Era uma vez um tanoeiro, demagogo, chamado Bernardino, o
qual em
cosmografia professava a opinião de que este mundo é um
imenso tonel de marmelada, e em política pedia o trono para a multidão. Com
o fim de a pôr ali, pegou de um pau, concitou os ânimos e deitou abaixo o rei;
mas, entrando no paço, vencedor e aclamado, viu que o trono só dava para uma
pessoa, e cortou a dificuldade sentando-se em cima.

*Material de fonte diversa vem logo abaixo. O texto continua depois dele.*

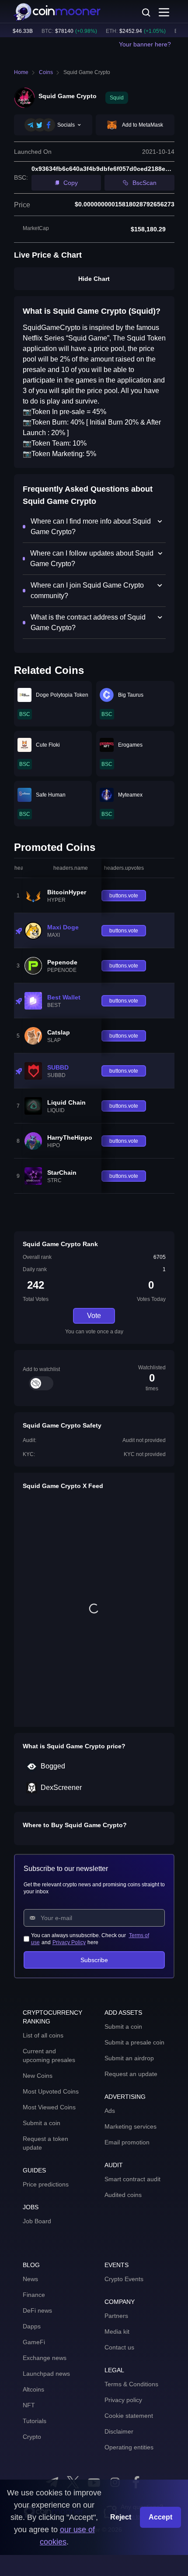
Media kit (116, 2331)
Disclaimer (118, 2431)
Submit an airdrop (129, 2058)
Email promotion (127, 2142)
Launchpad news (46, 2373)
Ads (109, 2110)
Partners (116, 2315)
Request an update (130, 2073)
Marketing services (130, 2126)
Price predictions (46, 2184)
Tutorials (34, 2420)
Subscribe (94, 1959)
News (30, 2278)
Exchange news (44, 2357)
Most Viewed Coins (49, 2107)
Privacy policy (123, 2399)
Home (21, 72)
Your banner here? (145, 44)
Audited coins (123, 2194)
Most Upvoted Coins (51, 2091)
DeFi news (37, 2310)
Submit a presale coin (134, 2042)
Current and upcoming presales (49, 2055)
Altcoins (33, 2389)
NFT (29, 2405)
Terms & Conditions (131, 2384)
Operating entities (128, 2447)
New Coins (37, 2075)
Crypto (32, 2436)
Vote (94, 1315)
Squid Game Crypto (86, 72)
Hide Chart (94, 278)
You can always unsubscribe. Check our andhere (90, 1938)
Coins (46, 72)
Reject (120, 2517)
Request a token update (45, 2143)
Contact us (119, 2347)
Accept (160, 2517)
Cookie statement (128, 2415)
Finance (34, 2294)
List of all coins (43, 2035)
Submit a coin (41, 2122)
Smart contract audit (132, 2179)
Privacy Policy (69, 1942)
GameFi (34, 2342)
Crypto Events (123, 2278)
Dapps (32, 2326)
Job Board (37, 2221)
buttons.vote (123, 896)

O primeiro ato do novo rei foi abolir a tanoaria,
indenizando os tanoeiros, prestes a derrubá-lo, com o título de Magníficos. O segundo foi
declarar que, para maior lustre da pessoa e do cargo, passava a chamar-se, em vez de
Bernardino,Bernardão. Particularmente encomendou uma genealogia a um
grande doutor dessas matérias, que em pouco mais de uma hora o entroncou a
um tal ou qual general romano do século IV, Bernardus Tanoarius; — nome que
deu lugar à controvérsia, que ainda dura, querendo uns que o rei
Bernardão tivesse sido tanoeiro, e outros que isto não passe de uma confusão
deplorável com o nome do fundador da família. Já vimos que esta segunda opinião é a
única verdadeira.
aqui que se revelou a vocação poética de Bernardão, porque,
tendo-lhe dito um dos seus dois ministros, chamado Alfa, que a perda de um
olho o fazia igual aAníbal, — comparação que o lisonjeou muito, — o segundo
ministro, Ômega, deu um passo adiante, e achou-o superior a Homero, que perdera
ambos os olhos.
Esta cortesia foi uma revelação; e como isto prende com o
casamento, vamos ao
casamento.
Tratava-se, em verdade, de assegurar a dinastia dos
Tanoarius. Não faltavam noivas ao novo rei, mas nenhuma lhe agradou tanto como a
moça Estrelada, bela, rica e ilustre. Esta senhora, que cultivava a música e a
poesia, era requestada por alguns cavalheiros, e mostrava-se fiel à dinastia decaída.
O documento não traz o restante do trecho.